Calls proc for every association in hash-table with two arguments: the key of the association and the value of the association. The value returned by proc is accumulated into a list, which is returned. The order in which procedure is called for different associations is unspecified.

(hash-table-fold proc init hash-table)

Calls proc for every association in hash-table with three arguments: the key of the association, the value of the association, and an accumulated value val. Val is init for the first invocation of procedure, and for subsequent invocations of procedure, the returned value of the previous invocation. The value returned by hash-table-fold is the return value of the last invocation of proc. The order in which procedure is called for different associations is unspecified. (SRFI 69 hash-table-fold has the hash-table as the first argument)

(hash-table-unfold equivalence hash continue? mapper successor seed)

Create a new hash table using equivalence and hash. If the result of applying the predicate continue? to seed is #f, return the hash table. Otherwise, apply the procedure mapper to seed. Mapper returns two values, which are inserted into the hash table as the key and the value respectively. Then get a new seed by applying the procedure successor to seed, and repeat this algorithm.

Copying and conversion

(hash-table-copy hash-table)

Returns a newly allocated hash table with the same properties and associations as hash-table. (SRFI 69 hash-table-copy; R6RS hashtable-copy, passing #t as the second argument)

(hash-table->alist hash-table)

Returns an alist with the same associations as hash-table in an unspecified order.

(alist->hash-table alist equivalence hash)`

Returns a newly allocated hash-table as if by make-hash-table, initializing it from the associations of alist. (SRFI 69 alist->hash-table)

Hash tables as functions

(hash-table-accessor hash-table [ failure [ success ] ])

(hash-table-accessor/default hash-table default)

(hash-table-mutator hash-table)

(hash-table-deleter hash-table)

(hash-table-extender hash-table [ failure [ success ] ])

(hash-table-extender/default hash-table default)

(hash-table-replacer hash-table updater [ failure [ success ] ])

(hash-table-replacer/default hash-table updater default)

(hash-table-updater hash-table updater [ failure [ success ] ])

(hash-table-updater/default hash-table updater default)

These procedures allow hash tables to be used as functions with mutable behavior. They return procedures that are curried versions of hash-table-ref, hash-table-ref/default, hash-table-set!, hash-table-delete!, hash-table-extend!, hash-table-extend!/default, hash-table-replace!, hash-table-replace!/default hash-table-update!, and hash-table-update!/default, respectively on the given arguments. All such procedures accept a key and return either the corresponding value (for procedures created by hash-table-accessor, hash-table-accessor/default, hash-table-extender, or hash-table-extender/default), or an unspecified value (for all other procedures).

Hash tables as sets

(hash-table-union hash-table1 hash-table2 [ merger ])

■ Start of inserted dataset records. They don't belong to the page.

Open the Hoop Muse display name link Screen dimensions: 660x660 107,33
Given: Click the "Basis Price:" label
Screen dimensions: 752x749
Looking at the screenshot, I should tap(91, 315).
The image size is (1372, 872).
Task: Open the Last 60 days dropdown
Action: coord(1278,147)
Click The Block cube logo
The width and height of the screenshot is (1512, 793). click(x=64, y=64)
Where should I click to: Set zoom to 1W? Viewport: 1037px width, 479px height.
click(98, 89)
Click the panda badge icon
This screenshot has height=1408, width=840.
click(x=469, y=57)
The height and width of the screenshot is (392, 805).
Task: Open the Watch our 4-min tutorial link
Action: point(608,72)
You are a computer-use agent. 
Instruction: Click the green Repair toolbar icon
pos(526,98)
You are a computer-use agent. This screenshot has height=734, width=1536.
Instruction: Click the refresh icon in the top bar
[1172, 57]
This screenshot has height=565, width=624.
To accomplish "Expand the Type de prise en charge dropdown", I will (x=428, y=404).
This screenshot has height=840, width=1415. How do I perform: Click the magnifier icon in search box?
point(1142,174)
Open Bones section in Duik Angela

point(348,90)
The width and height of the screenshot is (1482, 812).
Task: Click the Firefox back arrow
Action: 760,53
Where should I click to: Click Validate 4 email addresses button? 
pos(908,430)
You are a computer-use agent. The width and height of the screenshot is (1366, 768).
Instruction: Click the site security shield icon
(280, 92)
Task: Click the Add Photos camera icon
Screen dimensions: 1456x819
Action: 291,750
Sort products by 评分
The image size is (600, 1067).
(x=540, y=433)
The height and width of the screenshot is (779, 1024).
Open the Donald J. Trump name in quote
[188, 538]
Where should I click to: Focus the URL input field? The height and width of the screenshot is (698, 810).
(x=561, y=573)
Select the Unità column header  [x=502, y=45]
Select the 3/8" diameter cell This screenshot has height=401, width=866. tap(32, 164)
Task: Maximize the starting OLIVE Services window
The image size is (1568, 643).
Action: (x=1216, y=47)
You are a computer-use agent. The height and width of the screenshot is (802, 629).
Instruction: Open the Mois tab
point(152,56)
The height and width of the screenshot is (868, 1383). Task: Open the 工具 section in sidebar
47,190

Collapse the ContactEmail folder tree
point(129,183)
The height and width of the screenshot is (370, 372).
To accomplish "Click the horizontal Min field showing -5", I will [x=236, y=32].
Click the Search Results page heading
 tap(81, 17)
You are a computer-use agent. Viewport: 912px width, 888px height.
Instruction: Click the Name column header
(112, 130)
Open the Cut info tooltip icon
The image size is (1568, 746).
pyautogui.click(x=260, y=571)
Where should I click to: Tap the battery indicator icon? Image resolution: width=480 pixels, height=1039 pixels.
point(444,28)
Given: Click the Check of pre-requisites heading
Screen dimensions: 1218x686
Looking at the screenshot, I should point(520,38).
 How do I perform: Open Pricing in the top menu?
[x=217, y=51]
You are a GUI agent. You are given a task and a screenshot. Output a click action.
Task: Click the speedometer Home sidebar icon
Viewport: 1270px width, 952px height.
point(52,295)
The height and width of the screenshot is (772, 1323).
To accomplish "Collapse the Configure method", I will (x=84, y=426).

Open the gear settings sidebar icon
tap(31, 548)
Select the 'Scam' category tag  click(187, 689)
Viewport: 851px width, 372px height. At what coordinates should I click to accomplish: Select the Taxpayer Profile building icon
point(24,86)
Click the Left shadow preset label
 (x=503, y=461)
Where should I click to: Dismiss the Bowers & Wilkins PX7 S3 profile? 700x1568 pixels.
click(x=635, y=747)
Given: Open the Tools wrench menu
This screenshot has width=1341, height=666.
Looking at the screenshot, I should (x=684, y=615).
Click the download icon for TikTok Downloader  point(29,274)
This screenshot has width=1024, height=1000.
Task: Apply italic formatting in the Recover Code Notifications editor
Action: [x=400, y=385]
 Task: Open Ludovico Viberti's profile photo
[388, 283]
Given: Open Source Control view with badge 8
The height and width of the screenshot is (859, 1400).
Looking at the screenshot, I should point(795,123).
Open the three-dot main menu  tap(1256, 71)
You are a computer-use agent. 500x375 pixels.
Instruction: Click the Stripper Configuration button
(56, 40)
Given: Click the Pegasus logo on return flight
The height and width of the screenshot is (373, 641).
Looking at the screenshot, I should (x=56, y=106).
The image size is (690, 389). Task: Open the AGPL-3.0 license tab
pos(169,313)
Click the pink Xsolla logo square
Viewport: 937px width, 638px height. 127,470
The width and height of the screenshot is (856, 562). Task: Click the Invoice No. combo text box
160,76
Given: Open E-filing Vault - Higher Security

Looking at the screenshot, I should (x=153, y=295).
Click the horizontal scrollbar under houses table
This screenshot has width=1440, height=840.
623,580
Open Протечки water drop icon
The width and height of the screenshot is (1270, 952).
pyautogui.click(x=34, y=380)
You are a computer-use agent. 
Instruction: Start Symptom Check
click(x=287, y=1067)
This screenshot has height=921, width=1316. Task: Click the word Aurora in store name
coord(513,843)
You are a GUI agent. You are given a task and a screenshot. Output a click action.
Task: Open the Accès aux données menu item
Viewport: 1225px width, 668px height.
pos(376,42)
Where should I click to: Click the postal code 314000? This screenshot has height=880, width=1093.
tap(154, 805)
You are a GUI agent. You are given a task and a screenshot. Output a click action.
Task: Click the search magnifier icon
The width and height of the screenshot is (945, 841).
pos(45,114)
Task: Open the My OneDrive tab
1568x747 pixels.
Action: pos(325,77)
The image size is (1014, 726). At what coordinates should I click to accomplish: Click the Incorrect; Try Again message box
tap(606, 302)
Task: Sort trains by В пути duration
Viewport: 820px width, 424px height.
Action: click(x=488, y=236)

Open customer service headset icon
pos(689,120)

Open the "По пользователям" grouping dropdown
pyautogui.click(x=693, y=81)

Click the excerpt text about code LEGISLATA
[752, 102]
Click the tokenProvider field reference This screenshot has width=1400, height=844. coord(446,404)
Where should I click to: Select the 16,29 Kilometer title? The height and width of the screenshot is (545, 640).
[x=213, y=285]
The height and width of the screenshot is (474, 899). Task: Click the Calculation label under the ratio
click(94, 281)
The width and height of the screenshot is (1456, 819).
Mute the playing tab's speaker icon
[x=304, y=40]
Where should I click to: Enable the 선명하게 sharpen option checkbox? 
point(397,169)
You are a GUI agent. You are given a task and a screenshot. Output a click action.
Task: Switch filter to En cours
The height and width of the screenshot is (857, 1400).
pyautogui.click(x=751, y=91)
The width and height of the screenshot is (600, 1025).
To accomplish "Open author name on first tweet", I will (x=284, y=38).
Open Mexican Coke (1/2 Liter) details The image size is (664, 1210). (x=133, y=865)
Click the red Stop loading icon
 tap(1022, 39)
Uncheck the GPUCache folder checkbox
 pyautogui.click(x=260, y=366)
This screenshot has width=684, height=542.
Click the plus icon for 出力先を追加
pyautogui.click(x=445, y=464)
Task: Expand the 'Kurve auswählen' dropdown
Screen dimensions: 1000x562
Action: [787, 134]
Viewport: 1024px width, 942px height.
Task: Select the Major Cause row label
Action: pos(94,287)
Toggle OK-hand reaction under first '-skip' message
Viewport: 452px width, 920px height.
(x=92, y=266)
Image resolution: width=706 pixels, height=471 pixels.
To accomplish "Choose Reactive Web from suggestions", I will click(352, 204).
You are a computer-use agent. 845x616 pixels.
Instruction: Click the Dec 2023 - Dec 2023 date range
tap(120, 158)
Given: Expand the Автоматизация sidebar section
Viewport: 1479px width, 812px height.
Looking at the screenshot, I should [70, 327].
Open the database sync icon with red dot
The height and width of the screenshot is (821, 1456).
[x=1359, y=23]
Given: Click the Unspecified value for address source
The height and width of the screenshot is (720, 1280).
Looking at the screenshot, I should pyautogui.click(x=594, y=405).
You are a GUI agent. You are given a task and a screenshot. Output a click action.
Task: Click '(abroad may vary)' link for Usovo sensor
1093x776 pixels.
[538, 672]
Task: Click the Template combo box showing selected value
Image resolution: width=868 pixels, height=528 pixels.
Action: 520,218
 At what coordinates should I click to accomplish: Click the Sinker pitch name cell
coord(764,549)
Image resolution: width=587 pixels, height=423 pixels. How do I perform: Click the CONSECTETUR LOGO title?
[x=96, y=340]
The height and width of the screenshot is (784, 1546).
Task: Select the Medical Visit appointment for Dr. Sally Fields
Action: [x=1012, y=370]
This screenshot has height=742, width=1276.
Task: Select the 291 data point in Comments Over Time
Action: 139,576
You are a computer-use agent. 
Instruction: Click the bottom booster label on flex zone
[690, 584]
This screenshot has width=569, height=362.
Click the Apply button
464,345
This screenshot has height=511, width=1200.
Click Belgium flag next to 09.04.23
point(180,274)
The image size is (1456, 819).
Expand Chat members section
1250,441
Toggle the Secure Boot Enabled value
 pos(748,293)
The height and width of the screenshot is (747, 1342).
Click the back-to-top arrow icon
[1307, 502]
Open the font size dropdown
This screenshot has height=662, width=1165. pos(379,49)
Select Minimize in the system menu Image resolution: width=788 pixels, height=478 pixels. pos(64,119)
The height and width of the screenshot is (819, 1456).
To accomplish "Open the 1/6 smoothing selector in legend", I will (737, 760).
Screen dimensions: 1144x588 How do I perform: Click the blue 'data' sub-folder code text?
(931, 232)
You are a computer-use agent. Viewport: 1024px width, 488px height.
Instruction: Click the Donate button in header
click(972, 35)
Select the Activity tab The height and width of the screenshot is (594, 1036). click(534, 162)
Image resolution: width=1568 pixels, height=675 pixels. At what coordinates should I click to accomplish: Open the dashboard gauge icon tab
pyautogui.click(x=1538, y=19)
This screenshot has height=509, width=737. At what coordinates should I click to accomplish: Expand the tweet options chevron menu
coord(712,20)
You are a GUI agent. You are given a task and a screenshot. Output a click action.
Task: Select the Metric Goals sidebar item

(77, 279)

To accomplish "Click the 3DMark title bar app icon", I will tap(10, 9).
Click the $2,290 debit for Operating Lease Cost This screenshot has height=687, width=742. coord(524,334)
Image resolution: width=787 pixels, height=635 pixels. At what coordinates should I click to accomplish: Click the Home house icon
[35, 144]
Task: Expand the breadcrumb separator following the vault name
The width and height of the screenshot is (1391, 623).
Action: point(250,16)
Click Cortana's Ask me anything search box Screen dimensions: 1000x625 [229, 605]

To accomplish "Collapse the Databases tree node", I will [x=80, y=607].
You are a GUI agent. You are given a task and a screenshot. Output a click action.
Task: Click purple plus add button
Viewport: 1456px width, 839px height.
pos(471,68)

Adds the associations of hash-table2 to a copy of hash-table1 and returns it. The values are merged using the merger procedure, which defaults to (lambda (value1 value2) value2). (SRFI 69 hash-table-merge!)

(hash-table-union! hash-table1 hash-table2 [ merger ])

Adds the associations of hash-table2 to hash-table1 and returns it. The values are merged using the merger procedure, which defaults to (lambda (value1 value2) value2).

(hash-table-difference hash-table1 hash-table2)

Removes the keys of hash-table2 from a copy of hash-table1 and returns it.

(hash-table-difference! hash-table1 hash-table2)

Removes the keys of hash-table2 from hash-table1 and returns hash-table1.

Exceptions

(hash-table-error? obj)

Returns #t if obj is an object raised by the make-hash-table procedure or any other procedure that creates hash tables, and #f otherwise.

(hash-table-not-found? obj)

Returns #t if obj is an object raised by the hash-table-ref procedure or any other procedure that accesses hash tables when the key is not found and there is no failure procedure, and #f otherwise.